Подростковый бунт модерна переходит в постмодерне к идиотским выходкам избалованного ребенка. Наступает маразматическое детство. Ведь ни взрослый, ни юный человек, ни сердитый подросток не будет делать того, что показывают нам теперь на акциях и перформансах: кусаться, портить готовые вещи, вываливать кучи мусора в виде экспоната, т. п. Творческие идеи актуального искусства — делать все из туалетной бумаги или скотча и т. п. — предполагают очень ранний этап развития интеллекта. Так, на мой взгляд, этот все молодеющий, все дальше уходящий от разума творческий эон исчерпал себя. Уходящий от разума — куда? Открытие бессознательного представлялось в ХХ веке открытием нового материка — но оказалось, что эта новая земля не так-то богата… Вывернутая наружу “бессознанка” поражает своей монотонностью. И что же теперь? Об этом тупике и говорят те, кто называет этот конец эона “концом истории”. Аверинцев — с его умом, которого как раз у этого эона трагически не хватало, — знал и говорил, что мир кончался уже много раз. Пора подумать о том, что начинается. Это опять же не слова Аверинцева. Это мои слова.

Аверинцев показал умное начало прежде всего как начало позитивное, соединяющее, а не отстраняющее, связанное с целым ближе, чем какая-нибудь еще из человеческих возможностей8. У современных художников мы до сих пор почти не встретим этой интуиции. Вот исключение. Композитор Валентин Сильвестров: …следование только иррациональным путем опасно, может привести к иллюзорности, необязательности. Рациональное тоже не всегда отрицательно. Оно может быть огненным, обладать софийностью, передавать некое всепонимающее, всеобъемлющее начало 9 .
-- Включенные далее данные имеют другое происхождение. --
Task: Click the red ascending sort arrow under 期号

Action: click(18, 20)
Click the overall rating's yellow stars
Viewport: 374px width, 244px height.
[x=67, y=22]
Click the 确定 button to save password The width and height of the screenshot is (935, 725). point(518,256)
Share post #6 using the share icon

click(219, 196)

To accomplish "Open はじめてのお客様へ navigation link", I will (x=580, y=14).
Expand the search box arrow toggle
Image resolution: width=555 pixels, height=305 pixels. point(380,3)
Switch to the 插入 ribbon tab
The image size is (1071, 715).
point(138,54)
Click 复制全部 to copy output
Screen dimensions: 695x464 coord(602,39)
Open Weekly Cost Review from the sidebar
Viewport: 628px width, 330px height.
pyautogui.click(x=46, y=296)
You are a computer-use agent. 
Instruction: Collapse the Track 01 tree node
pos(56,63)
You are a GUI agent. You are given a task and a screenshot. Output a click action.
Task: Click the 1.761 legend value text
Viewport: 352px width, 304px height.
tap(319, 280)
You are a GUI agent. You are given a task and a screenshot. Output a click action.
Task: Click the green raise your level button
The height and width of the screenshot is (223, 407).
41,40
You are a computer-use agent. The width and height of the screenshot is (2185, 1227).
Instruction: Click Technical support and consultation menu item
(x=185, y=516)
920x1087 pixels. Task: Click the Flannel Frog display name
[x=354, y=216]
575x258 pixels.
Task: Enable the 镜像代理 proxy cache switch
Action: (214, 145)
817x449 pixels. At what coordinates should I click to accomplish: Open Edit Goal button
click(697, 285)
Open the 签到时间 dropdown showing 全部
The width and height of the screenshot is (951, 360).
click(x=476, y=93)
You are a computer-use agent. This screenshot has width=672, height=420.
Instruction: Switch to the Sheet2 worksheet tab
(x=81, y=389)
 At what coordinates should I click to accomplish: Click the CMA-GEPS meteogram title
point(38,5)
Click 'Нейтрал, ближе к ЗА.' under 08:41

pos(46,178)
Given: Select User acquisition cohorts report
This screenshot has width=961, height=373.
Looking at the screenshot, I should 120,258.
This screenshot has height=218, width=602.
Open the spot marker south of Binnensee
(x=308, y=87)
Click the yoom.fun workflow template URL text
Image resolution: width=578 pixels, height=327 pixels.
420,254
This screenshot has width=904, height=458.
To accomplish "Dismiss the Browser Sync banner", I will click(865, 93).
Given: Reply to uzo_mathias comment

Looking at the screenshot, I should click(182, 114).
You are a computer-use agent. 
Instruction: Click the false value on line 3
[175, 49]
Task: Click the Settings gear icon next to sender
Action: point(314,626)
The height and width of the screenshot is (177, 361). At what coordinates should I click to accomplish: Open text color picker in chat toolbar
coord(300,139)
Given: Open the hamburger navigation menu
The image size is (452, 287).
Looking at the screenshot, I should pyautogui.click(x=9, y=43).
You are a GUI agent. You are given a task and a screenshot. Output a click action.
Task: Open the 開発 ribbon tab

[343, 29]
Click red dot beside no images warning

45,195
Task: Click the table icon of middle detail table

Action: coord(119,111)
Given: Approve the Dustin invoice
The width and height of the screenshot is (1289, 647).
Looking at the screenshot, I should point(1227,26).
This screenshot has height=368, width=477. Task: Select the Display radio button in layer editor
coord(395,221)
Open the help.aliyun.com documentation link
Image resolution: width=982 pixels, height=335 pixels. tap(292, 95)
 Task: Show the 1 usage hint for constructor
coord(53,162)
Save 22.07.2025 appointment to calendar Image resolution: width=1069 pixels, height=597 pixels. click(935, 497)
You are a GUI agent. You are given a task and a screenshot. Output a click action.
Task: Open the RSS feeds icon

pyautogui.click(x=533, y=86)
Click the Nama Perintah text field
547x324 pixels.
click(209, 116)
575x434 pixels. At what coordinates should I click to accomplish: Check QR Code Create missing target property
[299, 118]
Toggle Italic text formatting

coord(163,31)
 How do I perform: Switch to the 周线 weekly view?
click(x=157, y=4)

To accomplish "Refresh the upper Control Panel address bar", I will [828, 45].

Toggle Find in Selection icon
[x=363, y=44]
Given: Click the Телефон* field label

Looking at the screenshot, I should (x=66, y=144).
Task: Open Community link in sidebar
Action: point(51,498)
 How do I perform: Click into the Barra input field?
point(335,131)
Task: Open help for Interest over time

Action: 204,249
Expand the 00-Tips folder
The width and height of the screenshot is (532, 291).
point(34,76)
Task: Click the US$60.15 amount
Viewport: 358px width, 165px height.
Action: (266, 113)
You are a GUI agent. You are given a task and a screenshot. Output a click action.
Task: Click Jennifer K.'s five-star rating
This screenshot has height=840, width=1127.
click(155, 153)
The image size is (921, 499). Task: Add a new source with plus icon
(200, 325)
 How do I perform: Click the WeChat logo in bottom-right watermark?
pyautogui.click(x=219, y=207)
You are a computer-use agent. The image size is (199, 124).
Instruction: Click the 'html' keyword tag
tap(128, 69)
“Может быть”, — говорит Сильвестров. “Есть в своем существе”, — говорит Аверинцев. Оно и есть софийное, всепонимающее, всеобъемлющее начало, “дух весьма тонкий” и — чего также не привыкли числить за “холодным” разумом в новейшее время — “дух человеколюбивый”, словами библейского гимна Премудрости. Аверинцев мог бы сказать, как составитель этого гимна, Я полюбил ее и взыскал ее от юности моей (Прем. 8, 2) и как Поль Клодель:

О высокая дева, первая, кого я встретил в Писанье!

С этим известием он по-настоящему появился перед людьми. Его “Плутарх” был благородной прелюдией к дальнейшему. Первая характерно аверинцевская работа, которую в 1964 году услышали и только через восемь лет, в 1972 году, смогли прочесть наши изумленные читатели, была посвящена Софии Премудрости Божией. Она называлась конспиративно: “К уяснению смысла надписи над конхой центральной абсиды Софии Киевской”. Веселье, милость и красота мудрости — с этим забытым культурой смыслом пришел к нам Аверинцев; это сообщение он продолжал нести до конца своей жизни. Верность — тоже свойство ума. И мужество — свойство ума. Философия и мужество (virtus, arete) связаны изначально, это понимали в Афинах Платона и Аристотеля, об этом помнил М. Мамардашвили, определявший философию как “формирование классического мужества”. Ср. в письме Данте флорентийским землякам, предлагавшим ему вернуться на родину ценой публичного покаяния в том, в чем он не считал себя виновным: Да не испытает сердце человека, породнившегося с философией, подобного унижения!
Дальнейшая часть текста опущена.